With the line containing "Task: Sort table by Total Cases sort arrows" as the start and the line containing "Click the line" as the end, transcribe that span of the entries below exactly, including both.

=== Section Start ===

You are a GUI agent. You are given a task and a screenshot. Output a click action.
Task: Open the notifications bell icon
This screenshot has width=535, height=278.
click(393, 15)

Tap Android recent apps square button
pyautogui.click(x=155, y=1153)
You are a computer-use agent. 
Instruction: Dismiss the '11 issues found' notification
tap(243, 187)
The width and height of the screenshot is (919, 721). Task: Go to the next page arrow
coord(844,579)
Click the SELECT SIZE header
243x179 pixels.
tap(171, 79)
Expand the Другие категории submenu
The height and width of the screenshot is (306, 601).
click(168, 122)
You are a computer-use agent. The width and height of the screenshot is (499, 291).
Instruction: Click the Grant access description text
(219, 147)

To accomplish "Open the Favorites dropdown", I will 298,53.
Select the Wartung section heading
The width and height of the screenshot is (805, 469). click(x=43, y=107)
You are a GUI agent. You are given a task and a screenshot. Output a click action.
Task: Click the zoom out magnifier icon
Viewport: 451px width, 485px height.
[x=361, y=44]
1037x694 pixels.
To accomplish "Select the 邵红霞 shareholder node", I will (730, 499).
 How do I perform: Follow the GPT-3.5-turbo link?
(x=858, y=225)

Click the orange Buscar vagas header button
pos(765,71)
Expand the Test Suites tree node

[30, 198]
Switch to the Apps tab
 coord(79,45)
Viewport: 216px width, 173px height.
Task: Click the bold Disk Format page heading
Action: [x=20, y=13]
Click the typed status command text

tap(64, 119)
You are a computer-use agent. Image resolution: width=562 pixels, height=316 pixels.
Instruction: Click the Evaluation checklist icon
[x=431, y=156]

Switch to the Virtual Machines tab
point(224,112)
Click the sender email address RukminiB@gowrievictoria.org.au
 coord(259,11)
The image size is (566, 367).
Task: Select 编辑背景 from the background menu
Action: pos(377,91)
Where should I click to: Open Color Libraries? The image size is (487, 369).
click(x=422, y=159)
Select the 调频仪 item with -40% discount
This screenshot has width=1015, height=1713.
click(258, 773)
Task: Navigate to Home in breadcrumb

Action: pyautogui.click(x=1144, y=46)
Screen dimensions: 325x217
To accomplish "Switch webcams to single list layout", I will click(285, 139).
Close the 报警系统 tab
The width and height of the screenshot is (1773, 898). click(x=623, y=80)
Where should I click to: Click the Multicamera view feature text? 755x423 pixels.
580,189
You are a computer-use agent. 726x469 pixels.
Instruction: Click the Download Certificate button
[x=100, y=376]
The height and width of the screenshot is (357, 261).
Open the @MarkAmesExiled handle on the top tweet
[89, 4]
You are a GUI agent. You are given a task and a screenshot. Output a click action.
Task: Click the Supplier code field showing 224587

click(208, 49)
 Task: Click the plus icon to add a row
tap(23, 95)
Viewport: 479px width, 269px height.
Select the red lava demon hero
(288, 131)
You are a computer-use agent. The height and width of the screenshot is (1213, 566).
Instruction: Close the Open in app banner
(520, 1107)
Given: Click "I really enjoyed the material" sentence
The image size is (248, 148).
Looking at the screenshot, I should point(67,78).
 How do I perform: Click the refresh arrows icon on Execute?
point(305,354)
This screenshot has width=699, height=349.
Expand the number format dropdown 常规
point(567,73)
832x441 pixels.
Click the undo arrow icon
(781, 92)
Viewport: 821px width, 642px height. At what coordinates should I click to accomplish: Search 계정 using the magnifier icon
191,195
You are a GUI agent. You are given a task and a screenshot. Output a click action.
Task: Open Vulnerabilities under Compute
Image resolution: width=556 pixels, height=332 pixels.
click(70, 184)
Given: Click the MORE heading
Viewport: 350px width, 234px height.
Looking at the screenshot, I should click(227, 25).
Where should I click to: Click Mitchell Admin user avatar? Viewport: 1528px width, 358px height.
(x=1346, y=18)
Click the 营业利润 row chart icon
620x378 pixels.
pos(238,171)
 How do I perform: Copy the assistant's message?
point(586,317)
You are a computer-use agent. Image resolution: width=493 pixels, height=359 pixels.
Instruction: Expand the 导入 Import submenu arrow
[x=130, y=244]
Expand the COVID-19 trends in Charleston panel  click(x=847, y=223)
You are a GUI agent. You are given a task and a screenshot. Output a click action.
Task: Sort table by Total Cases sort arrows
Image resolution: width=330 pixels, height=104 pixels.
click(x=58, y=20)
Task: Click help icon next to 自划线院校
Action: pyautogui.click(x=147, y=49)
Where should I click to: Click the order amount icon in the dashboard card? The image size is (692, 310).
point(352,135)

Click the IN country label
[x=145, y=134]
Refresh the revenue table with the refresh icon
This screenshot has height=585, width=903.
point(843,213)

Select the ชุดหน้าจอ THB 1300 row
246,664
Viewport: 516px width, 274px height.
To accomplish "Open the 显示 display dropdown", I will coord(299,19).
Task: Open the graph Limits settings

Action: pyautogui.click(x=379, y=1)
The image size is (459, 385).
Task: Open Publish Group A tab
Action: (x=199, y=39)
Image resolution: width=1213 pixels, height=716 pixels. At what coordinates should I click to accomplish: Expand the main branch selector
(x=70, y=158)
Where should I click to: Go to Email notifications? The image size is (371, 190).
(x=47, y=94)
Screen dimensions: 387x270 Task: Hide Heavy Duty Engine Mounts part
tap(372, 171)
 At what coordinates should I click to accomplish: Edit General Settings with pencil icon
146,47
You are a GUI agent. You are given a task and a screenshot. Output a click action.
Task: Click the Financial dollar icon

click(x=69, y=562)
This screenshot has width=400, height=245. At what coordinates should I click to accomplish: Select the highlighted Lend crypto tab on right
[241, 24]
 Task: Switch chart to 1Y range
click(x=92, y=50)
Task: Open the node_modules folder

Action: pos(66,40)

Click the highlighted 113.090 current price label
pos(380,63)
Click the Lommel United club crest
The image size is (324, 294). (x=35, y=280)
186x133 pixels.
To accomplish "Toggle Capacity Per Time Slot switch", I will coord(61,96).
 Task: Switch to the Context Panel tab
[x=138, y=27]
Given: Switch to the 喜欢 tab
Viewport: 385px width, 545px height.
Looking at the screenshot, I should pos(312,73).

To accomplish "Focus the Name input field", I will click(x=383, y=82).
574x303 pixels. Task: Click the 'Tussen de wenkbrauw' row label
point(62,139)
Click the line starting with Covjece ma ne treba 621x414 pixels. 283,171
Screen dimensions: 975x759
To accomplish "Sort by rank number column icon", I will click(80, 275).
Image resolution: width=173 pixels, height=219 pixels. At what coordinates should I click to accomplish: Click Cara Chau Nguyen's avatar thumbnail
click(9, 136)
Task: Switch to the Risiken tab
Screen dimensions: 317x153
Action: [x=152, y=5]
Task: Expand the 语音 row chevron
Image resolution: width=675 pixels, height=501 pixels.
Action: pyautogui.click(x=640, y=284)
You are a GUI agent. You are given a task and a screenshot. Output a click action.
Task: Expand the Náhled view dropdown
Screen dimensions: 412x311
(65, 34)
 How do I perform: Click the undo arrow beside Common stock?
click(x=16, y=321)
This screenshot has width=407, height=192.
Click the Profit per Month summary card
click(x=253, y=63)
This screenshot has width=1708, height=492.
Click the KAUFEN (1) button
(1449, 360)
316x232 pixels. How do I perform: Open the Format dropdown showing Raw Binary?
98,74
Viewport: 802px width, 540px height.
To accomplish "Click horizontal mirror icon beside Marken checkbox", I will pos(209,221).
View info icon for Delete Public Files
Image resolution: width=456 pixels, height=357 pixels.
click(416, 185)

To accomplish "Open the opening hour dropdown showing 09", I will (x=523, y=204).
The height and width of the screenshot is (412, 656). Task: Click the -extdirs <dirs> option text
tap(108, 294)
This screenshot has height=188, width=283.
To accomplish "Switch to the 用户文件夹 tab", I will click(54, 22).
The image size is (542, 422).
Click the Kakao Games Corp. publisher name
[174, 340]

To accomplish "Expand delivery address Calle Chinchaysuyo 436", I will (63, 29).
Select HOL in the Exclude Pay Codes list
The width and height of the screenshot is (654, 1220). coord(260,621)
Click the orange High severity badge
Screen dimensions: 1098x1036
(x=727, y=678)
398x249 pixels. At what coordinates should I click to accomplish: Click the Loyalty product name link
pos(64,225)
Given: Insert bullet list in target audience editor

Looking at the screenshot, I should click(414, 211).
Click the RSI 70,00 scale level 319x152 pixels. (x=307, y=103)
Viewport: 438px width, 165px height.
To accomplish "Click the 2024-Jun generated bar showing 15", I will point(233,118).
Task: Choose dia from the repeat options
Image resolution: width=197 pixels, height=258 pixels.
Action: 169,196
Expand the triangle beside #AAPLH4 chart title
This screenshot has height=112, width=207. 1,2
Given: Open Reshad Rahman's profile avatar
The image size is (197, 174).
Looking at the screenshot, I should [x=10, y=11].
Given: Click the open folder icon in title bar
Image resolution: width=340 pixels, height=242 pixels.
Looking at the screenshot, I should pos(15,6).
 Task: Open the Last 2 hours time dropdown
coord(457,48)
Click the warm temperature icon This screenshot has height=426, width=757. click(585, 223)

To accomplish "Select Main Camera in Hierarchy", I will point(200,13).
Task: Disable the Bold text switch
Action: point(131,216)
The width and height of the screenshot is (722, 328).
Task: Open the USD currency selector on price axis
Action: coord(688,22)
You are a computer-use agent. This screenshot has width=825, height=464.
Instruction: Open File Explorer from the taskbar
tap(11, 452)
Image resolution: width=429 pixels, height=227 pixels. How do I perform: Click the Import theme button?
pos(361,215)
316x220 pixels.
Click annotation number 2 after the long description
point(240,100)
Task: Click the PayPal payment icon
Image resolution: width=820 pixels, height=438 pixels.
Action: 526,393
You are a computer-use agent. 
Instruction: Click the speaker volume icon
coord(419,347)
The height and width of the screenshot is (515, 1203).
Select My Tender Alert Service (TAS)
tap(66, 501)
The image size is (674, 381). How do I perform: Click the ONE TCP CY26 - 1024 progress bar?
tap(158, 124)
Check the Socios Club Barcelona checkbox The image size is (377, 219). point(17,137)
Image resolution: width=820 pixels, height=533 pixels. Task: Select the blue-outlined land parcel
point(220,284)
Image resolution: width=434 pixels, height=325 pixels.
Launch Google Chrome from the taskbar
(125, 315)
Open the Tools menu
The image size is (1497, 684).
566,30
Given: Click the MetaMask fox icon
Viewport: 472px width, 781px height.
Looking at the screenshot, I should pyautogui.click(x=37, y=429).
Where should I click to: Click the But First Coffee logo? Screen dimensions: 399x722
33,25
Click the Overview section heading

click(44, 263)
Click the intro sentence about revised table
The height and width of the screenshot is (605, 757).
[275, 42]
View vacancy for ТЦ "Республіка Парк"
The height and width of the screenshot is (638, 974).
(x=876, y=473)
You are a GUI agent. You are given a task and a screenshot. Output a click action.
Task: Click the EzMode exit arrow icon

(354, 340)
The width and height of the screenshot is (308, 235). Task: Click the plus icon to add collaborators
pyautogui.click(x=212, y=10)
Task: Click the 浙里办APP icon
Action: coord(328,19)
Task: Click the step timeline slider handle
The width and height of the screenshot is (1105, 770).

=== Section End ===

Written solution:
Task: Sort table by Total Cases sort arrows
Image resolution: width=330 pixels, height=104 pixels.
click(x=58, y=20)
Task: Click help icon next to 自划线院校
Action: pyautogui.click(x=147, y=49)
Where should I click to: Click the order amount icon in the dashboard card? The image size is (692, 310).
point(352,135)

Click the IN country label
[x=145, y=134]
Refresh the revenue table with the refresh icon
This screenshot has height=585, width=903.
point(843,213)

Select the ชุดหน้าจอ THB 1300 row
246,664
Viewport: 516px width, 274px height.
To accomplish "Open the 显示 display dropdown", I will coord(299,19).
Task: Open the graph Limits settings

Action: pyautogui.click(x=379, y=1)
The image size is (459, 385).
Task: Open Publish Group A tab
Action: (x=199, y=39)
Image resolution: width=1213 pixels, height=716 pixels. At what coordinates should I click to accomplish: Expand the main branch selector
(x=70, y=158)
Where should I click to: Go to Email notifications? The image size is (371, 190).
(x=47, y=94)
Screen dimensions: 387x270 Task: Hide Heavy Duty Engine Mounts part
tap(372, 171)
 At what coordinates should I click to accomplish: Edit General Settings with pencil icon
146,47
You are a GUI agent. You are given a task and a screenshot. Output a click action.
Task: Click the Financial dollar icon

click(x=69, y=562)
This screenshot has width=400, height=245. At what coordinates should I click to accomplish: Select the highlighted Lend crypto tab on right
[241, 24]
 Task: Switch chart to 1Y range
click(x=92, y=50)
Task: Open the node_modules folder

Action: pos(66,40)

Click the highlighted 113.090 current price label
pos(380,63)
Click the Lommel United club crest
The image size is (324, 294). (x=35, y=280)
186x133 pixels.
To accomplish "Toggle Capacity Per Time Slot switch", I will coord(61,96).
 Task: Switch to the Context Panel tab
[x=138, y=27]
Given: Switch to the 喜欢 tab
Viewport: 385px width, 545px height.
Looking at the screenshot, I should pos(312,73).

To accomplish "Focus the Name input field", I will click(x=383, y=82).
574x303 pixels. Task: Click the 'Tussen de wenkbrauw' row label
point(62,139)
Click the line starting with Covjece ma ne treba 621x414 pixels. 283,171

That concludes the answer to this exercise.